ECLI:NL:RBDHA:2024:6683
Rechtbank Den Haag
- Eerste aanleg - enkelvoudig
- Rechtspraak.nl
Ongegrond beroep tegen maatregel van bewaring in vreemdelingenzaak
Op 2 mei 2024 heeft de Rechtbank Den Haag uitspraak gedaan in een zaak betreffende de maatregel van bewaring van een eiser van Marokkaanse nationaliteit. De staatssecretaris van Justitie en Veiligheid had op 19 januari 2024 de maatregel van bewaring opgelegd op grond van artikel 59, eerste lid, aanhef en onder a van de Vreemdelingenwet 2000. De rechtbank heeft het beroep van de eiser op 26 april 2024 behandeld, waarbij eiser en zijn gemachtigde aanwezig waren, evenals een tolk. De staatssecretaris was vertegenwoordigd door zijn gemachtigde. De rechtbank heeft het onderzoek ter zitting gesloten en zich gebogen over de rechtmatigheid van de bewaring.
De rechtbank overweegt dat de maatregel van bewaring eerder is getoetst en rechtmatig is bevonden tot het sluiten van het onderzoek op 2 februari 2024. De rechtbank heeft vastgesteld dat de staatssecretaris voldoende voortvarend werkt aan de uitzetting van eiser, die sinds het sluiten van het vorige onderzoek op 2 februari 2024 een laissez-passer aanvraag heeft ingediend bij de Marokkaanse autoriteiten.
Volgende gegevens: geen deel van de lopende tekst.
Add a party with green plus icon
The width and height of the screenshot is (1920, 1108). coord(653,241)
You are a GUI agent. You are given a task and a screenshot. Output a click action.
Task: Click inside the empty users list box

De rechtbank concludeert dat er zicht op uitzetting naar Marokko is en dat eiser niet actief meewerkt aan zijn terugkeer.
Eiser heeft aangevoerd dat de bewaring hem steeds zwaarder valt en dat zijn belangen boven die van de staatssecretaris zouden moeten prevaleren. De rechtbank oordeelt echter dat er geen aanleiding is om een lichter middel dan bewaring op te leggen, aangezien niet is gebleken dat de bewaring onevenredig bezwarend is voor eiser. Uiteindelijk verklaart de rechtbank het beroep ongegrond en wijst het verzoek om schadevergoeding af.